Toujours dans la ligne droite des évolutions majeures de ces 30 dernières années, les applications sont passées de ce que l’on a coutume d’appeler un « client lourd », une application Windows accédant directement aux données, à son pendant au sein d’un navigateur appelé « client léger », puis « client riche » au cours de son évolution.

Ce passage est désormais acté pour la grande majorité des utilisateurs, et les derniers convaincus en date sont ceux qui ont tenté d’utiliser un client lourd sur une connexion VPN résidentielle durant ces dernières semaines de télétravail contraint.

Quelles ont été les étapes de cette évolution, tant en termes d’architecture que d’expérience utilisateur au sens large ?

 

 

L’évolution de l’architecture

 

 

J’ai déjà eu l’occasion de parler des bases de données et de leur évolution ; mais ici la différence est plus radicale.

 

 

Une application Windows accède directement au serveur de base de données dans l’immense majorité des cas. Dans une première approche c’est effectivement plus efficient : le flux de données est réduit au minimum, et un serveur applicatif intermédiaire n’est pas nécessaire.

Mais en fait quand on y réfléchit, les problèmes sont ailleurs.

En effet il faut tout d’abord considérer l’aspect administration : installation de l’application ,maintenance de ses versions, pilotes de base de données, qui ont à terme un impact lourd sur le coût de l’application, multiplié par le nombre de clients.

D’un point de vue technique, la connectivité entre les différents postes et la base de données n’est pas forcement idéale et dans des conditions de latence réseau dégradées, les performances peuvent devenir apocalyptiques.

À l’opposé, dans le cas d’une application Web, le serveur applicatif est non seulement la seule machine à maintenir, mais, positionné intelligemment au regard du serveur de base de données, il bénéficiera d’échanges rapides quelle que soit la latence du poste client.

Revenons-en aux flux réseaux, là où historiquement le Web péchait. C’est l’occasion de parler de :

 

 

Client léger ou client riche ?

 

 

Lorsque les applications Web sont apparues, la partie client se contentait des bases du langage HTML. Cela impliquait des saisies simples, des allers-retours serveur pour toutes les validations et un travail intensif du serveur de mise en forme du flux.
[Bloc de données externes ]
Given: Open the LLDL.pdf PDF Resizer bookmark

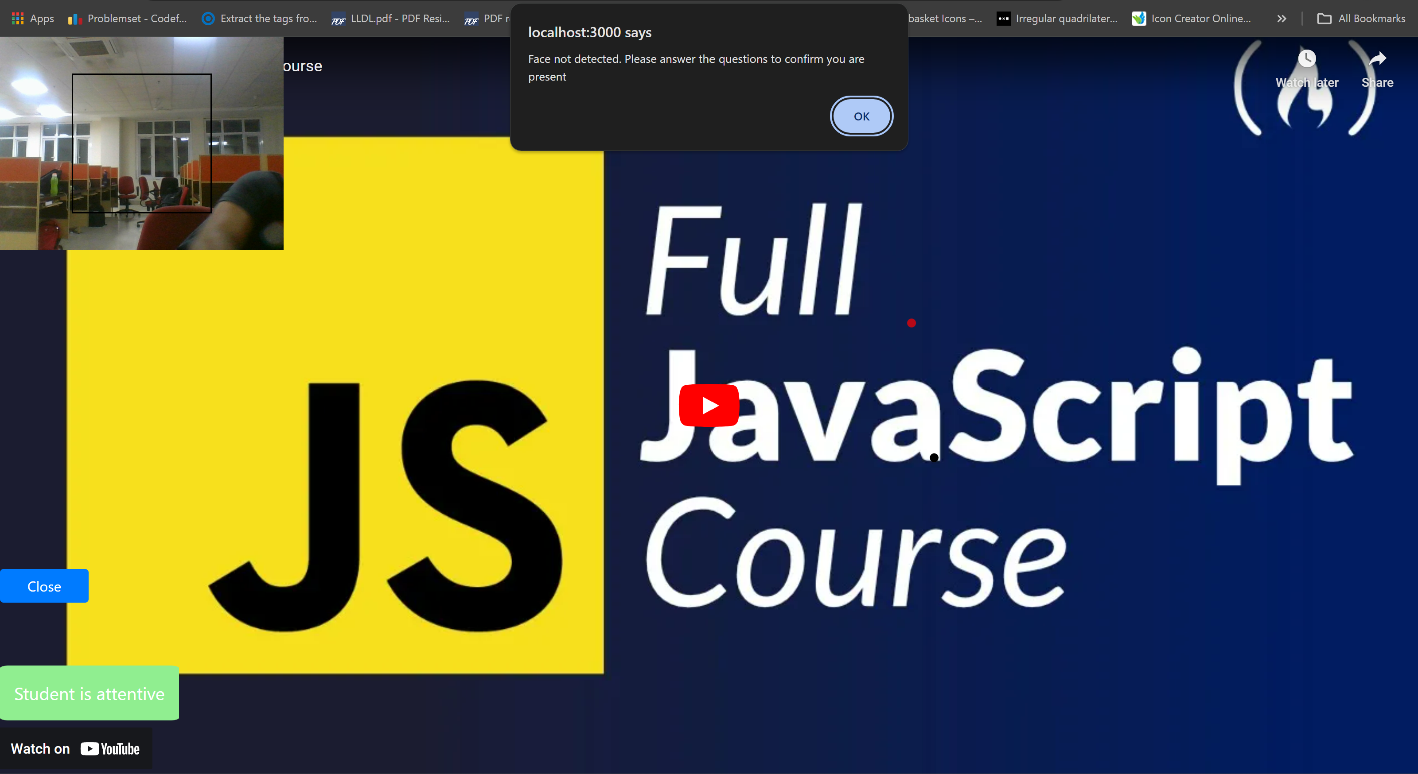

C’était à la fois frustrant pour l’utilisateur et lourd pour la charge du serveur, qui je le rappelle , supporte les demandes de TOUS les clients.

On a donc cherché rapidement à enrichir les possibilités du client :  sont apparues les technologies Java Runtime Engine, Adobe Flash ou Microsoft Silverlight, plugins des navigateurs destinés à améliorer l’expérience utilisateur et soulager le serveur de certaines tâches.

Le défaut de cette génération de client riche, outre le fait de devoir développer spécifiquement pour chacun d’entre eux, était de devoir installer ou maintenir l’extension sur les navigateurs clients, sans compter les nombreux trous de sécurité que ces technologies créaient et qui ont fini par provoquer leur rejet par les navigateurs.

Cette méthode a désormais disparu, rejointe par les évolutions tant d’HTML que par l’existence de la technologie performante et généralisée qu’est JavaScript, soutenue par des bibliothèques comme jQuery ou Bootstrap ou encore React.
Cet ensemble amène non seulement les interfaces Web au même niveau technique que les interfaces Windows, mais il leur concède aussi la même réactivité.

Dernier point : au travers des bibliothèques Javascript, le flux peut se réduire de façon importante en demandant au serveur des flux Json plutôt que HTML

Il reste le point principal, qui a longtemps été un frein, à savoir l’ergonomie de saisie et de navigation, mais c’est un sujet qui mérite à lui seul un billet.